§ Passage to read
------------------------------------------------

I'd like to thank foreverever for his hilarious contributions, posts, and comments, his ability to properly categorize cubicles, employee profiles and the like. I wish we could post our behind the blog emails as they are what made my days here in between all the shit I was putting off in the name of the Blog Father, the Blog Son and the Bloggy Ghost.

And I thank all of you Shankly fans for your generous support, emails, and comments. I will return to the blogosphere to share my incisive notes on other things, at a time TBD. In the meantime, I wish you total enjoyment in whatever you do, and of course, all the free range douchery your heart desires.

Yours truly,

Employee835

5 comments:

Ben said...

Whoa! Mr. Shankly is retiring! This is a day to remember. I know completely where you're coming from. Some of my previous posts have alluded to just becoming one with the machine that we're all a part of or at least trying to understand what it's doing to us as it slowly grinds on. . .The blog is also a part of the machine so it's good to look past it. . .If you're over on Foreverever you'll see that I've been totally dealing with this heightened sense of the madness this year and it's only been a week. . .

------------------------------------------------

§ Exercise directions
Reproduce the farewell blog post word for word, starting with "I'd like to" and going on through "the Bloggy Ghost.". The lines after this are from a different source than the farewell blog post.

§ Dataset content
------------------------------------------------

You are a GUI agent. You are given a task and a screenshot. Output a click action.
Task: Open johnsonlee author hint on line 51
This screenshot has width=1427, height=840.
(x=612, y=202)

------------------------------------------------

§ Result
I'd like to thank foreverever for his hilarious contributions, posts, and comments, his ability to properly categorize cubicles, employee profiles and the like. I wish we could post our behind the blog emails as they are what made my days here in between all the shit I was putting off in the name of the Blog Father, the Blog Son and the Bloggy Ghost.